[CMS-PIPELINES] Comparison of UNIX piping, Pipelines (and JOB) ALU usage.

Hobart Spitz Wed, 06 Oct 2021 12:31:20 -0700

Cross posted to IBM-MAIN and CMSTSO-Pipelines lists.

Overview:


   1. An ALU (Arithmetic Logical Unit) load estimation shows CMS/TSO
   Pipelines is orders of magnitude more ALU efficient than UNIX piping.
   2. UNIX piping is significantly better than JCL step-to-step data
   passing and, consequently, Pipelines is also better.  (P>U, U>J, therefore
   P>J.)
   3. It will take a lot of pressure to get TSO Pipes or BatchPipes into
   the z/OS base.
   4. Customers will only bring pressure if they have good reason, for
   example, by using BatchPipes, which includes TSO Pipes..
   5. Installing BatchPipes is one way to experience Pipelines and the
   benefits of BatchPipes fittings in JCL
   6. A few successful pilot programs might break the ice and make this
   "piping-on-steroids" tool available to all z/OS users.

Details::

Below is the output from a program estimating the ALU usage of Pipes versus
that of UNIX command piping.  I chose to estimate the number of characters
reaching the ALU (Arithmetic Logical Unit)  because the measure might be
less affected by hard to account for factors, like system load, instruction
pipelining, out of order execution, and caching behavior.  If there were
just a few referenced fields in a record and they were close to each other,
only one or two cache lines might need to be loaded in Pipes.  Conversely,
if there were many referenced fields and they were widely spread around the
record, more cache lines might need to be loaded.

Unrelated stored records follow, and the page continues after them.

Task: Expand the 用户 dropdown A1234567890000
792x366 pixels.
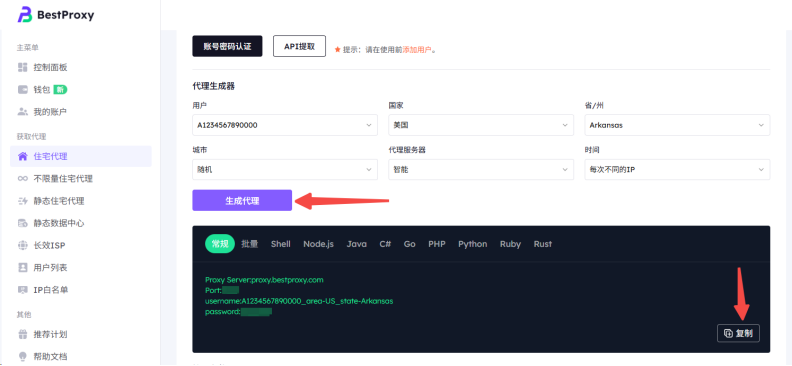Action: pyautogui.click(x=285, y=125)
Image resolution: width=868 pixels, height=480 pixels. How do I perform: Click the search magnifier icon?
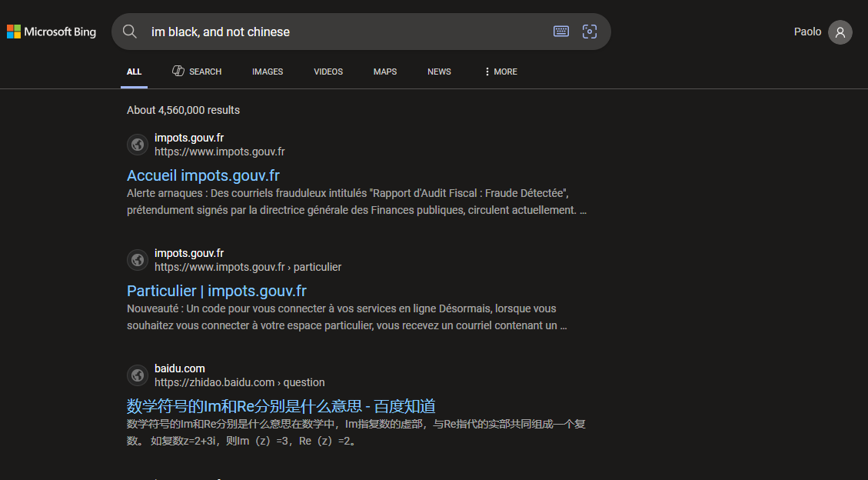point(129,32)
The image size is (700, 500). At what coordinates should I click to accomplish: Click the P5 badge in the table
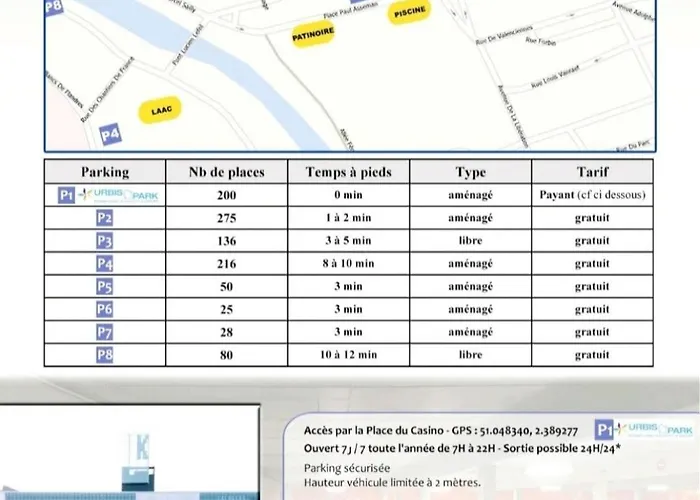pyautogui.click(x=104, y=287)
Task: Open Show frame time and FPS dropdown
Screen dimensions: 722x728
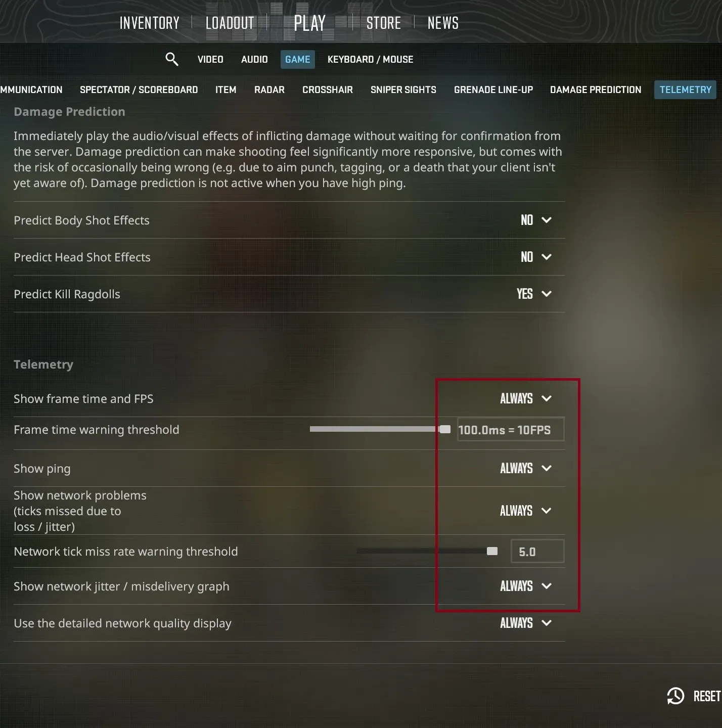Action: (526, 398)
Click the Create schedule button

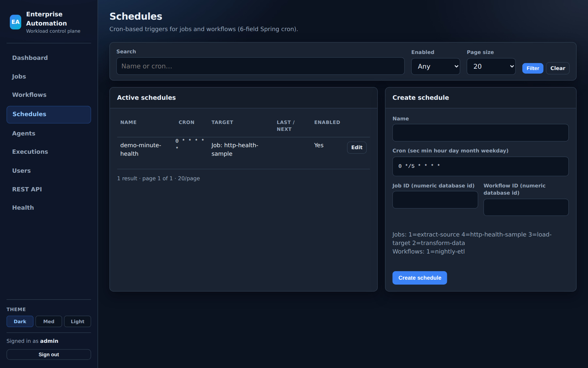pyautogui.click(x=419, y=278)
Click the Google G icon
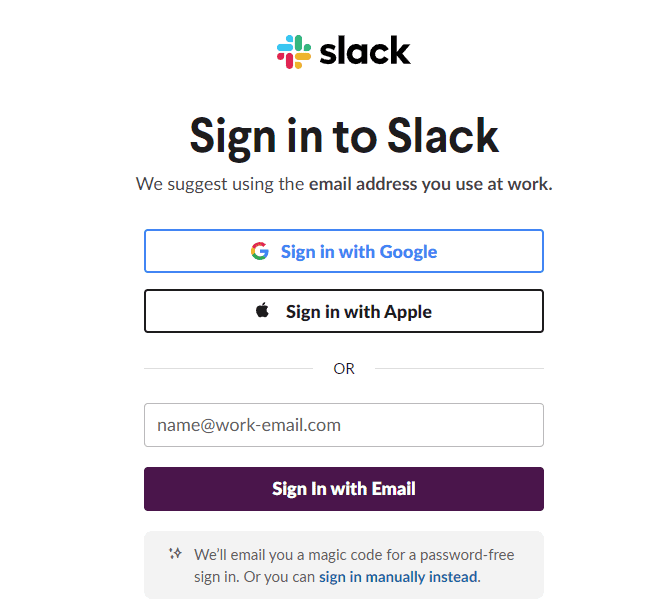The height and width of the screenshot is (616, 671). click(260, 251)
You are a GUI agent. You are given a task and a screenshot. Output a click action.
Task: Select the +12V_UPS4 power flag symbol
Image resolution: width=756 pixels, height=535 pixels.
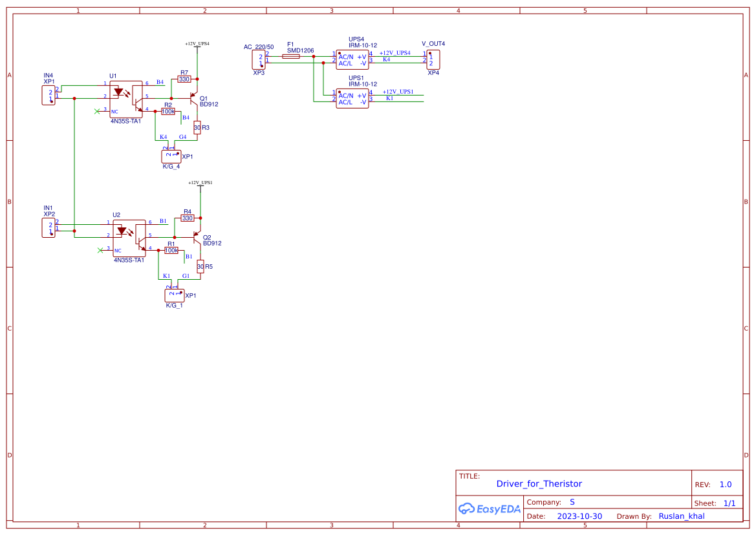[x=197, y=47]
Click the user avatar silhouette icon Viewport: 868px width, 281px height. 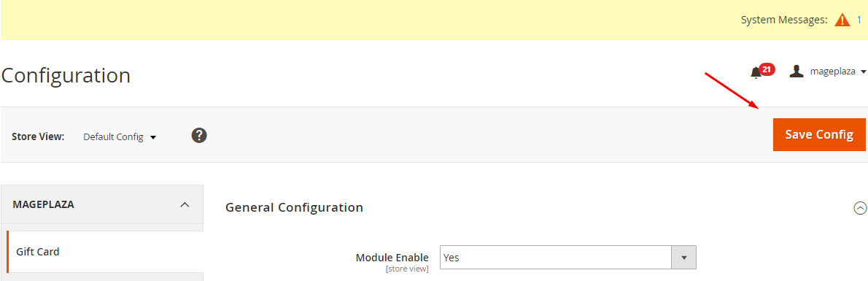796,72
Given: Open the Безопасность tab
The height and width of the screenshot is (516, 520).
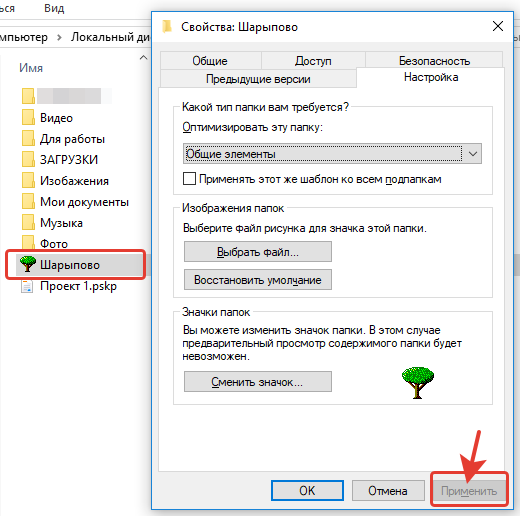Looking at the screenshot, I should tap(434, 61).
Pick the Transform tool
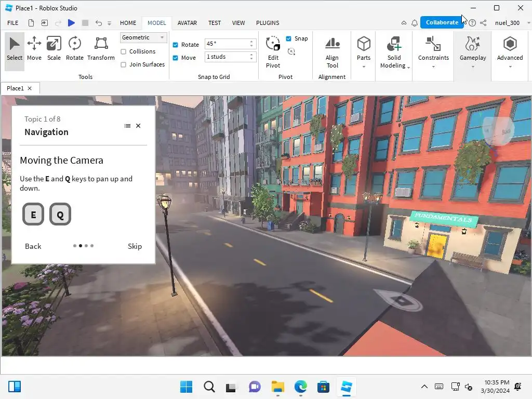The height and width of the screenshot is (399, 532). coord(101,48)
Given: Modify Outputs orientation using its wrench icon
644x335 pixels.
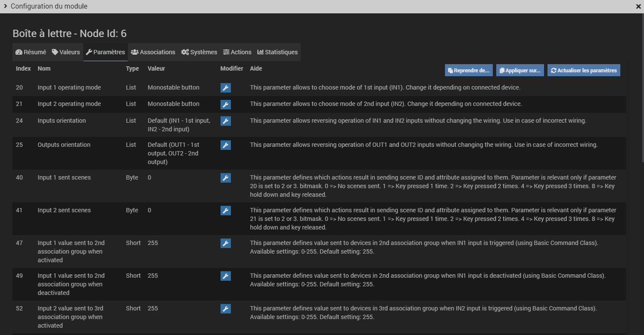Looking at the screenshot, I should pyautogui.click(x=225, y=145).
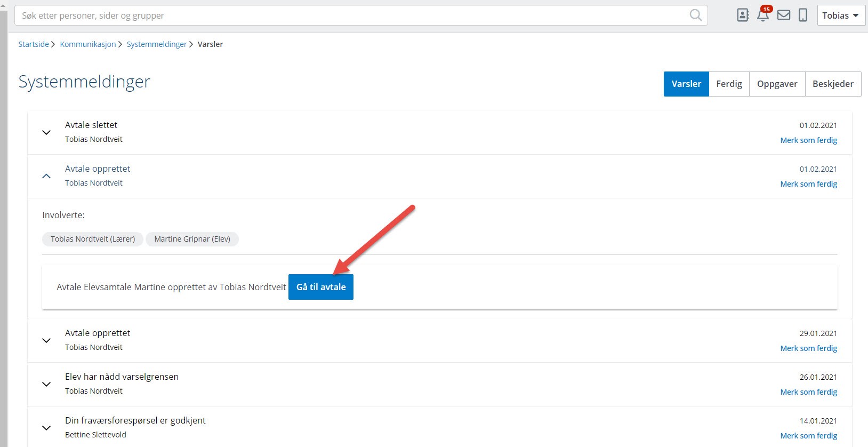
Task: Click the Gå til avtale button
Action: coord(320,287)
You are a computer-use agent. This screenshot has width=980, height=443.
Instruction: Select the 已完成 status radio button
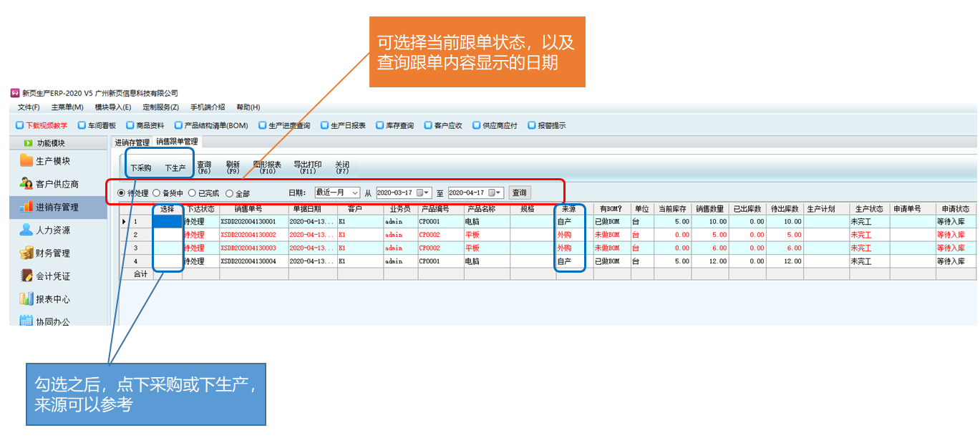point(192,193)
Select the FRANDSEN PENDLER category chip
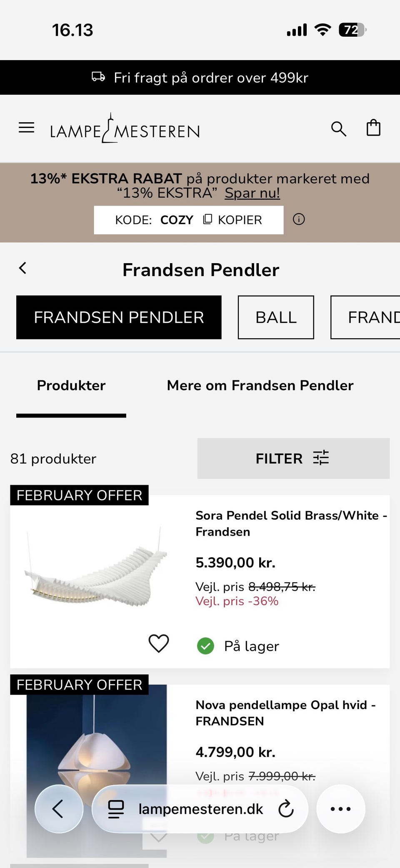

Comparison of UNIX piping vs. CMS/TSO Pipelines based on
estimated characters reaching ALU.
Fraction of bytes used by average Pipes stage: 0.25
UNIX piping ALU usage / Pipelines ALU usage
+-------+--------+--------+--------+
|       |______ Record Sizes ______|
|Stages |     25 |    250 |   2500 |
+-------+--------+--------+--------+
|    10 |     55 |    134 |    157 |
|   100 |    548 |   1342 |   1570 |
|  1000 |   5479 |  13423 |  15699 |
+-------+--------+--------+--------+
Note:  UNIX performance drops with both more stages and longer records.
Working set size was not taken into account.
Accounting for working set size would involve 64K*Stages for UNIX.
That would increase the Pipes advantage even further.


0.007000 elapsed seconds.


Note that both increasing the number of stages and increasing the logical
record length independently improved Pipelines performance.  This is not
surprising as, in UNIX, data must be copied from the input buffer to the
output buffer at each and every stage.  In Pipelines, such copying rarely
occurs and only referenced data need reach the ALU.  File size has no
significant bearing on this calculation.  As noted, taking working set size
into account probably would show even better numbers for Pipelines.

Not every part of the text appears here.